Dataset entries
━━━━━━

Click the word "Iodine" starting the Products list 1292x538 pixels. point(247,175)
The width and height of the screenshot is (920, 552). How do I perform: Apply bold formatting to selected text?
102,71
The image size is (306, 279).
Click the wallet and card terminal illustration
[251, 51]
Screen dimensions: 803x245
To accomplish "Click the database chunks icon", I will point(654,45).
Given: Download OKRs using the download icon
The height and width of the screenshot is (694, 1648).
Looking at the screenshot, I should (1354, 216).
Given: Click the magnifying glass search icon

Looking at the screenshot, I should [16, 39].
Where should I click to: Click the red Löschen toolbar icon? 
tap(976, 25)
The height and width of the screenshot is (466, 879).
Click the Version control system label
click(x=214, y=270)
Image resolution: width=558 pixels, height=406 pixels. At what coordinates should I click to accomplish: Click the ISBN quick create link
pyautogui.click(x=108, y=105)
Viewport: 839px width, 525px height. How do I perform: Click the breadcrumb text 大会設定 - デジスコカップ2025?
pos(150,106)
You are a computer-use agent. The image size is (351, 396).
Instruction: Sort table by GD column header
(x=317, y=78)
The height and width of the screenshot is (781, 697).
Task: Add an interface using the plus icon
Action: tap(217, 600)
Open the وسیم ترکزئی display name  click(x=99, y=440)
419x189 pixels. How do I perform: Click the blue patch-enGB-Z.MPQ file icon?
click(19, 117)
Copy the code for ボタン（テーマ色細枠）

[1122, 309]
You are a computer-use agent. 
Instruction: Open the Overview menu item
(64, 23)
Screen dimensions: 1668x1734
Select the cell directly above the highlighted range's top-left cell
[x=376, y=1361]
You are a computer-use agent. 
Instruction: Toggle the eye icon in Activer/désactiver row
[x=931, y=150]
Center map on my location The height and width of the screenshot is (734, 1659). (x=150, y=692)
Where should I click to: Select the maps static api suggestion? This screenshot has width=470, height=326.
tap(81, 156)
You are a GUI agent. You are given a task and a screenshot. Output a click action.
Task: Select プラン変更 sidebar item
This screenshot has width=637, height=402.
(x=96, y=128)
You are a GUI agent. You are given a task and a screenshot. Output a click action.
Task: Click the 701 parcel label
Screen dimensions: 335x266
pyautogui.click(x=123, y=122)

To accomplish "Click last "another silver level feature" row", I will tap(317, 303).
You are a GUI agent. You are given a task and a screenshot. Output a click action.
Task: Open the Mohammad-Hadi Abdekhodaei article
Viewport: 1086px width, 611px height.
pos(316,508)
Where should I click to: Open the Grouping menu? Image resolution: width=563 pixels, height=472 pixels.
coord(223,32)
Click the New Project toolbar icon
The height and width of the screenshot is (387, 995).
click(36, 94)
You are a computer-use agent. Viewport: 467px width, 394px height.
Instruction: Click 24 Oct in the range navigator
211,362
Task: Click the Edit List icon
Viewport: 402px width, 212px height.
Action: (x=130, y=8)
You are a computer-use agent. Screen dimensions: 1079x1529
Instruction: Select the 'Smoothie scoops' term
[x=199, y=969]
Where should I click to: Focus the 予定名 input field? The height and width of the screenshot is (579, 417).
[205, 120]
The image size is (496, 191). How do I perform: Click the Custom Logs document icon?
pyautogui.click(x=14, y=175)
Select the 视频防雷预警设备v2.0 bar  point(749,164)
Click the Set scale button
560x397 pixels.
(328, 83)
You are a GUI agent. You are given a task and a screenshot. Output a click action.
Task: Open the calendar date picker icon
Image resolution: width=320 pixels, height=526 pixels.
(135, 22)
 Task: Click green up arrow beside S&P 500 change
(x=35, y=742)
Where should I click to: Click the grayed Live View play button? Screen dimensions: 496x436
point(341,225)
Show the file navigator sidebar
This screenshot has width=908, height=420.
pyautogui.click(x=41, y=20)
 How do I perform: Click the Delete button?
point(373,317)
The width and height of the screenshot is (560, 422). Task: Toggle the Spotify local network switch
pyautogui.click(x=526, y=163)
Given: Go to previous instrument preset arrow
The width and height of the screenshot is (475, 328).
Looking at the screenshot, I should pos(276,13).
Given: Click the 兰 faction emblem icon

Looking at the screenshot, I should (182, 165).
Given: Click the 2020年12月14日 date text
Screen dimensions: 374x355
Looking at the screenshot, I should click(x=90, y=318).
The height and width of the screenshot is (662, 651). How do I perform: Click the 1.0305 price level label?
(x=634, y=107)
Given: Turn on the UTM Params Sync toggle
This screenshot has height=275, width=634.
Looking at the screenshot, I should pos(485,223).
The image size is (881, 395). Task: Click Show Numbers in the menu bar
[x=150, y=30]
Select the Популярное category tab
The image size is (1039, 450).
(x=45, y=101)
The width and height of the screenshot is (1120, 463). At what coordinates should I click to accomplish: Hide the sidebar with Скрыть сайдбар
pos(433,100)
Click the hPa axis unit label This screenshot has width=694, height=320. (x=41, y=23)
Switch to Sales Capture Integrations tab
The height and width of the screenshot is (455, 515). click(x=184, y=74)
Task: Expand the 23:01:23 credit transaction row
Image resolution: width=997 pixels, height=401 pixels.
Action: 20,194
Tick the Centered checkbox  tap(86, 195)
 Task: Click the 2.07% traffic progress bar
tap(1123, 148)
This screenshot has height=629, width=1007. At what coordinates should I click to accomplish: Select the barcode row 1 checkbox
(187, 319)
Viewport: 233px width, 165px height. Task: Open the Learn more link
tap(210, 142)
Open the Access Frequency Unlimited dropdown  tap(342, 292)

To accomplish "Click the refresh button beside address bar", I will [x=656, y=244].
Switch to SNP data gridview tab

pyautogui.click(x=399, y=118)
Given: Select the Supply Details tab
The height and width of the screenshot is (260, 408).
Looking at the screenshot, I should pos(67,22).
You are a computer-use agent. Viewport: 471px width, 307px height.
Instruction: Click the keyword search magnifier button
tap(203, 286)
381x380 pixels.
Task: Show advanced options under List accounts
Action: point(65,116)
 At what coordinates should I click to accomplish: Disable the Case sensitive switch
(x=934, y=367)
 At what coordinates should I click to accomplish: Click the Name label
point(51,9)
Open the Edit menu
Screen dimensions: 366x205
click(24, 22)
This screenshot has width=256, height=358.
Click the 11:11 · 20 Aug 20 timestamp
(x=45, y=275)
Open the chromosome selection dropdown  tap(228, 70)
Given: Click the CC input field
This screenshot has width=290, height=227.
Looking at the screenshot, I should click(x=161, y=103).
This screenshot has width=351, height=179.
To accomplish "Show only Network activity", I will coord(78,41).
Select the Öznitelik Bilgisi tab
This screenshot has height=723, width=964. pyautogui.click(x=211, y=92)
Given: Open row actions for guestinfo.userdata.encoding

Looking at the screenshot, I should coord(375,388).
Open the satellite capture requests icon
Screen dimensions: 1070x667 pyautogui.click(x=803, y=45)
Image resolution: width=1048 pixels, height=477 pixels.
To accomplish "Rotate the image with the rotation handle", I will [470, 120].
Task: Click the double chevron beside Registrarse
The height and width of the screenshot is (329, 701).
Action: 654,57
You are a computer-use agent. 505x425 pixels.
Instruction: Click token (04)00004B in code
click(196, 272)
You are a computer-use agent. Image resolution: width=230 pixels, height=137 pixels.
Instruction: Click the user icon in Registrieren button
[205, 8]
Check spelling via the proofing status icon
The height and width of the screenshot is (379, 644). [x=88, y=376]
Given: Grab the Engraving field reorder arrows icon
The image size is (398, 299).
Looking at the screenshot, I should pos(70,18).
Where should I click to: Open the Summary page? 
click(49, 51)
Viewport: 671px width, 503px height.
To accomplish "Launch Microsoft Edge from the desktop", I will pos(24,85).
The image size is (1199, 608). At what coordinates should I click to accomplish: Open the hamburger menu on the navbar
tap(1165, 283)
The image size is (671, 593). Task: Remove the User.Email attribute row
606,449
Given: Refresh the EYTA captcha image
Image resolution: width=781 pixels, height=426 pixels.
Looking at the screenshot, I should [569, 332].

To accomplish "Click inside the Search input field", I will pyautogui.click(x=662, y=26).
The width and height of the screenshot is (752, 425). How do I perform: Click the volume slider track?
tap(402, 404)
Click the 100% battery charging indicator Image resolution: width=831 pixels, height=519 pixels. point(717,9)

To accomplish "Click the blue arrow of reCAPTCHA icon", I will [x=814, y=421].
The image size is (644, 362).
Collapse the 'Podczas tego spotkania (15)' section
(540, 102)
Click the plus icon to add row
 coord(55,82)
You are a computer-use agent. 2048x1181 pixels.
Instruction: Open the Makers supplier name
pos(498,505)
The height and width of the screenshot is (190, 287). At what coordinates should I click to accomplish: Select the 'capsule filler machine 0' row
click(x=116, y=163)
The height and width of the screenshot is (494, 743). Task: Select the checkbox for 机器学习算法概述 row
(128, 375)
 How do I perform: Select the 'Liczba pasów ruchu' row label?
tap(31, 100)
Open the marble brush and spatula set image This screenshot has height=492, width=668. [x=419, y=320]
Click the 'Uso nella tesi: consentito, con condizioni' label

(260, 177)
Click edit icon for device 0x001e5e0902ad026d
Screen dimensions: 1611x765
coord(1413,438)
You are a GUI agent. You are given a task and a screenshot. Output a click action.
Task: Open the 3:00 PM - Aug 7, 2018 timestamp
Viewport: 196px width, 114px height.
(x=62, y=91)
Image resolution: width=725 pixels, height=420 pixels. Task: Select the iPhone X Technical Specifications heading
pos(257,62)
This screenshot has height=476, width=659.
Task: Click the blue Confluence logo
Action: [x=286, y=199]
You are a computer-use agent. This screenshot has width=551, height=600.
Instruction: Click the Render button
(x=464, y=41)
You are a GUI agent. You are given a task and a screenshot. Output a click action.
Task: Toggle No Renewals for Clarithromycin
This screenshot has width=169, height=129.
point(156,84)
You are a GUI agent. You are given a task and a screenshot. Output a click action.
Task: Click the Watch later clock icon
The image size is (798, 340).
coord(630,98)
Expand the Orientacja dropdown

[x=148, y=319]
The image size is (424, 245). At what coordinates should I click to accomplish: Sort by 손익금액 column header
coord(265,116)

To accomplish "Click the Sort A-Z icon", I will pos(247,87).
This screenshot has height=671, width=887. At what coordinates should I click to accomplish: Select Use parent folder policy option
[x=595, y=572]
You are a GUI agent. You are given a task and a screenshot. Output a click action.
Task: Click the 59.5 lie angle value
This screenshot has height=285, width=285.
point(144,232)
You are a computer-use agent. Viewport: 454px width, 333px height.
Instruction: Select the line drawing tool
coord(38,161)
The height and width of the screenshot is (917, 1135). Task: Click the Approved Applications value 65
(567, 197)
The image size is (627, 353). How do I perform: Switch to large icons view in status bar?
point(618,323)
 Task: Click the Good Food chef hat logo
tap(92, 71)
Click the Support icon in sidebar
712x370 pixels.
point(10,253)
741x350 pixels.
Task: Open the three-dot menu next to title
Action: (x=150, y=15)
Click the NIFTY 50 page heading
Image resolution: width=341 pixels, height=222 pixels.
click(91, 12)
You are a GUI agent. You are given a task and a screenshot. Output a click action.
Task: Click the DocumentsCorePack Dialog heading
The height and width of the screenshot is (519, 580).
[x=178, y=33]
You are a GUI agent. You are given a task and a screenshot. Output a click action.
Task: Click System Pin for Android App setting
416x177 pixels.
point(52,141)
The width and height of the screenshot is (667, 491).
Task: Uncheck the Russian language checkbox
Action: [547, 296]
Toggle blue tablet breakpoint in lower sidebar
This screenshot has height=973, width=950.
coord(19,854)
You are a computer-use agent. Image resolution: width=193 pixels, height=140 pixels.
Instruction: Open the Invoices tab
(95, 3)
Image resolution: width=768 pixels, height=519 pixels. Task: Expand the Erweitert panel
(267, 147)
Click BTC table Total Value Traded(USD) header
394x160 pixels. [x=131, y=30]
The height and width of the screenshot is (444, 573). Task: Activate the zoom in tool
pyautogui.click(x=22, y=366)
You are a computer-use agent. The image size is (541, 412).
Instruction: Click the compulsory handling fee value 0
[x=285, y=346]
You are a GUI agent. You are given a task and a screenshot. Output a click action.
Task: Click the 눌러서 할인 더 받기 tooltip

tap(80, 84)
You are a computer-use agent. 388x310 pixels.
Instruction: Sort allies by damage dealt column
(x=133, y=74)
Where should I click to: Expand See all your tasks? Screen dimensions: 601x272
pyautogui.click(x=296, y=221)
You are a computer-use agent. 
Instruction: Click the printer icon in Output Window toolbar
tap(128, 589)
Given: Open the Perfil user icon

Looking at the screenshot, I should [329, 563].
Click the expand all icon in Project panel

━━━━━━

What the exercise asks: Search the data for the string "date" and say how many lines include it, giving only the number.

Expected answer: 2